What is expected :: Please retype the records below exactly, from the first line down to and including the line with "Envoi des manuscrits (100, 2210)".

Stored records:
::::

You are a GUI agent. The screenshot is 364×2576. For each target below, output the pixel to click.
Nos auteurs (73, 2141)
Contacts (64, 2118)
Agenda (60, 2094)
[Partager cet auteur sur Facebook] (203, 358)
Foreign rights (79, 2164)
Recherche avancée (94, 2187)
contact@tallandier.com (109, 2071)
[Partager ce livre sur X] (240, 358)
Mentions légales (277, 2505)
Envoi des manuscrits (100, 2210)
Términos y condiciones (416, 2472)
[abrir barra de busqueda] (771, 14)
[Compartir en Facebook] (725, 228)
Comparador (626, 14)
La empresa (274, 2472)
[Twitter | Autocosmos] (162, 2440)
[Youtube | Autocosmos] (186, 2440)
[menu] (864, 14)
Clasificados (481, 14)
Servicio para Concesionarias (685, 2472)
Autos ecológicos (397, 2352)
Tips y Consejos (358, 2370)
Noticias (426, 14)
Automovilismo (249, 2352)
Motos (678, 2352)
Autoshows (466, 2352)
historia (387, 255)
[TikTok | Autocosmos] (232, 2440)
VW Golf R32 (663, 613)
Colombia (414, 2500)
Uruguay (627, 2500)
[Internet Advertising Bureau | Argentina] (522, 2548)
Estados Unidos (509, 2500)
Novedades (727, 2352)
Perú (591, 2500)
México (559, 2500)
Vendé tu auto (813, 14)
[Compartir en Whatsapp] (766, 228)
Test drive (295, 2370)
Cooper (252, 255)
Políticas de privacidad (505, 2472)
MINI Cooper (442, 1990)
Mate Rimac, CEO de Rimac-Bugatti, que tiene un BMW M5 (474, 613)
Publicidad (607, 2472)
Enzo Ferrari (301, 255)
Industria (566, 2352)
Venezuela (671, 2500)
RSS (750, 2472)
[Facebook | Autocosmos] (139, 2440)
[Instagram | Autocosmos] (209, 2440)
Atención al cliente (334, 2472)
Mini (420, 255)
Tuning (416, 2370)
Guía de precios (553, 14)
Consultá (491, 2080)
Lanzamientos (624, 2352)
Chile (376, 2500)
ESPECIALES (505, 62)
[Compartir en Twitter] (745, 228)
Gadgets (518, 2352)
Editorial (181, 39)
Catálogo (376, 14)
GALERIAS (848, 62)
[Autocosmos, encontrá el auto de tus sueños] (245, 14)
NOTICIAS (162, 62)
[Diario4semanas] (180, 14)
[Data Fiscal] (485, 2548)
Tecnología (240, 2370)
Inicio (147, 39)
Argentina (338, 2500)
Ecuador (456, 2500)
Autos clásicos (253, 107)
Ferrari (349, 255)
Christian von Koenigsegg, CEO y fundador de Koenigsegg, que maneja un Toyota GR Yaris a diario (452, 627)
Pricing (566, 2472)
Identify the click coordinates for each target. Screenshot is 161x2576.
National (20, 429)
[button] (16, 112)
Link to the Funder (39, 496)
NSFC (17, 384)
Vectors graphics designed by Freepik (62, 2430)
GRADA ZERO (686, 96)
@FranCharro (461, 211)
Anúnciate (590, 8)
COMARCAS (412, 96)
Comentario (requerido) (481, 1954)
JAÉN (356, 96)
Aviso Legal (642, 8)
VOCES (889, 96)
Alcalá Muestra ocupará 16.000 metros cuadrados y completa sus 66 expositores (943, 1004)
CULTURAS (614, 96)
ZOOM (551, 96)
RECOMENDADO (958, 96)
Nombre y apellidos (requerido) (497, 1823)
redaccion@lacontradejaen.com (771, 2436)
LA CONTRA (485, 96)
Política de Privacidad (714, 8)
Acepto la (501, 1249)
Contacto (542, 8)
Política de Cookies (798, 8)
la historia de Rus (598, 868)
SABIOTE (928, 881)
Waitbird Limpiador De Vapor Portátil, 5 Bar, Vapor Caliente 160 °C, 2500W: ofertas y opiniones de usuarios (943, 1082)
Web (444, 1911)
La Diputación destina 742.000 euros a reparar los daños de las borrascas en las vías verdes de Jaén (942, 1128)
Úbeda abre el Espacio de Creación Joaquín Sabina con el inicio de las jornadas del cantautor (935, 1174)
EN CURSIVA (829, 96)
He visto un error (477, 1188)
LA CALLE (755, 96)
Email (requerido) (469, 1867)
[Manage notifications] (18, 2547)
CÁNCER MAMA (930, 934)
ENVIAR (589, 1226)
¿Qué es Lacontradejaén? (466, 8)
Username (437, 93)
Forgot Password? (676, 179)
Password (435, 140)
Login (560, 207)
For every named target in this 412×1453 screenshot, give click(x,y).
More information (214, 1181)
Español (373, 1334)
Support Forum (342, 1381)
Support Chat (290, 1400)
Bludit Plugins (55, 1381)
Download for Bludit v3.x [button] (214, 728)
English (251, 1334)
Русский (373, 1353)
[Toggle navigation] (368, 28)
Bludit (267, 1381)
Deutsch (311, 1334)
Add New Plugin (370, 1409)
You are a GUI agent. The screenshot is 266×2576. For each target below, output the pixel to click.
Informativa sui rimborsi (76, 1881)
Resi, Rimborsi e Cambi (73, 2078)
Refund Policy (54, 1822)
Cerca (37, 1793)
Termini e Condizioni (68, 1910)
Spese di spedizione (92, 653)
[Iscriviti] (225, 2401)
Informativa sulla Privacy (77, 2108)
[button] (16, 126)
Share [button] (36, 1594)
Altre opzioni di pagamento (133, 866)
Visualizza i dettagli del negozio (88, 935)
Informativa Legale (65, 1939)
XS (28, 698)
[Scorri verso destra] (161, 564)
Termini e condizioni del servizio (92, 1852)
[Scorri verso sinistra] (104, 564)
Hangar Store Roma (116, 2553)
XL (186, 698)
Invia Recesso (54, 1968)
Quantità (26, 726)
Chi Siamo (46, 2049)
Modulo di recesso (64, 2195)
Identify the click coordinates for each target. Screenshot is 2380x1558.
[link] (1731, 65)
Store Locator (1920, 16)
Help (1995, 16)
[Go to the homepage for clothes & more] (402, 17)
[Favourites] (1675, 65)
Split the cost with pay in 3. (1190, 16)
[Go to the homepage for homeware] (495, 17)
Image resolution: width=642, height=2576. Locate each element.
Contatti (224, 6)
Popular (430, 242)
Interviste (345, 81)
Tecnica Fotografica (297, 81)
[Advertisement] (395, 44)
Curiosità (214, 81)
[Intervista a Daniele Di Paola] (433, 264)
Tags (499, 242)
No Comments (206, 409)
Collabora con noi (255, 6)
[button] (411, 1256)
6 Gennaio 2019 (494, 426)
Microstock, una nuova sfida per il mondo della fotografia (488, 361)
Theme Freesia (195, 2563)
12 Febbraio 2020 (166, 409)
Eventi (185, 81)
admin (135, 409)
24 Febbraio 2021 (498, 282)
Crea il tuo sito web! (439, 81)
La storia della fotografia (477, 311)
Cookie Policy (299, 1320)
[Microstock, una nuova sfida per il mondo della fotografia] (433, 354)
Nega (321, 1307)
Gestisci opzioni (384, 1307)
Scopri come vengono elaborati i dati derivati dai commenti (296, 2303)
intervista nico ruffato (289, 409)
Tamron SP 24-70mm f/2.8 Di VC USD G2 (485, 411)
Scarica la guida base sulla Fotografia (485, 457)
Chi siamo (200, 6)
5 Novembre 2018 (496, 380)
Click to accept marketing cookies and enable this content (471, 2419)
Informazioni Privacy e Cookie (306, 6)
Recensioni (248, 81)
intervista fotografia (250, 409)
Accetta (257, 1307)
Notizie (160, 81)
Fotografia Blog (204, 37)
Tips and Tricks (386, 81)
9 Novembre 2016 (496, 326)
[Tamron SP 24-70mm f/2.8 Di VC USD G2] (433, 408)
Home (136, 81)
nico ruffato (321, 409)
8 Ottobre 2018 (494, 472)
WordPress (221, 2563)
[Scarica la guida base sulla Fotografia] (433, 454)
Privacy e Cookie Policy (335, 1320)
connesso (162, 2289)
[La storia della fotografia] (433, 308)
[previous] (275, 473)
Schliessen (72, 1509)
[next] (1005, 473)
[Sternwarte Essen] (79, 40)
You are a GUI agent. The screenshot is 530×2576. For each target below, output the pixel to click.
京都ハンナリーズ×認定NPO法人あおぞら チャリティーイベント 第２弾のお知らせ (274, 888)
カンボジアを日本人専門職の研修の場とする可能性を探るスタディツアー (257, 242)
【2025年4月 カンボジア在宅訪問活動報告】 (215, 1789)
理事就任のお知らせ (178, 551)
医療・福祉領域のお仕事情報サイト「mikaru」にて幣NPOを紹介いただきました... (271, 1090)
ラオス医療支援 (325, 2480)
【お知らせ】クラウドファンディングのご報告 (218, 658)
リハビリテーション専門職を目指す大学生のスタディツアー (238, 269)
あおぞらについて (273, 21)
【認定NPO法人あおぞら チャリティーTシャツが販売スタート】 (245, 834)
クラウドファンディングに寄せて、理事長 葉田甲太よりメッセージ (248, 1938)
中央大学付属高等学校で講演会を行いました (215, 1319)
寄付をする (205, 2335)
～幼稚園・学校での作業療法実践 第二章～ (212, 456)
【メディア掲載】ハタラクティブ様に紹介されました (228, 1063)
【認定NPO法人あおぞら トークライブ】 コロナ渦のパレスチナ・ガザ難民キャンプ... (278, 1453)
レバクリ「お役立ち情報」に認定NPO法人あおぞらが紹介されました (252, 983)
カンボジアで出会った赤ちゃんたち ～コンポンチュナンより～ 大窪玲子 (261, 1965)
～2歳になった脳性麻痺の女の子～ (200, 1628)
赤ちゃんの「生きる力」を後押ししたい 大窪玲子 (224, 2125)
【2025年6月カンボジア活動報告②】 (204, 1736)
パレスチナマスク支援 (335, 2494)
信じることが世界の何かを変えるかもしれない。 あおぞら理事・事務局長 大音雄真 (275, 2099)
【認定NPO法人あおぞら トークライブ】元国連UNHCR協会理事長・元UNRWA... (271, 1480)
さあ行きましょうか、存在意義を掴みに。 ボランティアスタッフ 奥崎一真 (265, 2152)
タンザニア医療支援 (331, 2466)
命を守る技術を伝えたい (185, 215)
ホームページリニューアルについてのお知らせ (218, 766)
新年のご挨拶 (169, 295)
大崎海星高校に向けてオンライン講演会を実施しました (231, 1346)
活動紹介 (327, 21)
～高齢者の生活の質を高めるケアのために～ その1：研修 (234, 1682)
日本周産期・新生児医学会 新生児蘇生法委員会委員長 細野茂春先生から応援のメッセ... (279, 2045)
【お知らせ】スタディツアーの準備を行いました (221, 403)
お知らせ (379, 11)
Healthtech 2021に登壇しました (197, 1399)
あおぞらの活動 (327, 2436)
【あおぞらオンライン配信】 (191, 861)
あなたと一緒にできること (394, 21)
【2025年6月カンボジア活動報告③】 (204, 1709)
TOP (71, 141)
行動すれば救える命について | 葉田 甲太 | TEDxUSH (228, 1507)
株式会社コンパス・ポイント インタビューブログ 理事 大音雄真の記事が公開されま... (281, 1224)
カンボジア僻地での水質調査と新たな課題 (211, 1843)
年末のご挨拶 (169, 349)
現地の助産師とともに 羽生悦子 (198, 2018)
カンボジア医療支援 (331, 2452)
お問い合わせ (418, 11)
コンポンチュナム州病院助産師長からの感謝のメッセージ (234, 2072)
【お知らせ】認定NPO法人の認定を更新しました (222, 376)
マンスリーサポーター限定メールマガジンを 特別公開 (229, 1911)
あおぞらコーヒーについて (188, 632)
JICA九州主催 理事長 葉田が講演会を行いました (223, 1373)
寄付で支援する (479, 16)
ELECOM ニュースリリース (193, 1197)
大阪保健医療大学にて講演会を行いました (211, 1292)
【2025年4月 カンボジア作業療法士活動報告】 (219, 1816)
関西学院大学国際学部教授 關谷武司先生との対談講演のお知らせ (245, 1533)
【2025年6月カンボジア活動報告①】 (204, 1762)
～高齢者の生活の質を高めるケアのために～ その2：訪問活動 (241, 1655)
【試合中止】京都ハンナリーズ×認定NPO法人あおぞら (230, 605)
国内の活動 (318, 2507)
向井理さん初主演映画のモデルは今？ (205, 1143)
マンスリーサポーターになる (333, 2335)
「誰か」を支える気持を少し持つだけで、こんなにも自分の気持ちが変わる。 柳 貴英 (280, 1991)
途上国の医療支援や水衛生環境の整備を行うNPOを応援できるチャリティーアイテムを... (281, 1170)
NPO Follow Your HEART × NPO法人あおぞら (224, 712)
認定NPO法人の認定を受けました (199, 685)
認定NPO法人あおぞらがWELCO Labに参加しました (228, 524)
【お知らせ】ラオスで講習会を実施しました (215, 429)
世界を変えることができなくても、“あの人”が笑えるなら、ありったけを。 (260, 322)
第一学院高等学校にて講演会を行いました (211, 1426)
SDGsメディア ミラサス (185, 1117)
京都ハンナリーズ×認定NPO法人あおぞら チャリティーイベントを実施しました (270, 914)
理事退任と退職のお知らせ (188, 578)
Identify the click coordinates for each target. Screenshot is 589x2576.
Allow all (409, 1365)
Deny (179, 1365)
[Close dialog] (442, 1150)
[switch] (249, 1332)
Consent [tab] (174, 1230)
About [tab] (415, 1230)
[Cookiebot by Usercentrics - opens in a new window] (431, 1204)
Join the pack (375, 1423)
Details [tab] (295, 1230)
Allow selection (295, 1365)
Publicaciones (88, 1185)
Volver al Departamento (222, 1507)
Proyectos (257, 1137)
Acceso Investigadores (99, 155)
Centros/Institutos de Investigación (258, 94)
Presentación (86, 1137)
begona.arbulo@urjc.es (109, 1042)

::::

Your solution ::
You are a GUI agent. The screenshot is 364×2576. For each target below, output the pixel to click.
Nos auteurs (73, 2141)
Contacts (64, 2118)
Agenda (60, 2094)
[Partager cet auteur sur Facebook] (203, 358)
Foreign rights (79, 2164)
Recherche avancée (94, 2187)
contact@tallandier.com (109, 2071)
[Partager ce livre sur X] (240, 358)
Mentions légales (277, 2505)
Envoi des manuscrits (100, 2210)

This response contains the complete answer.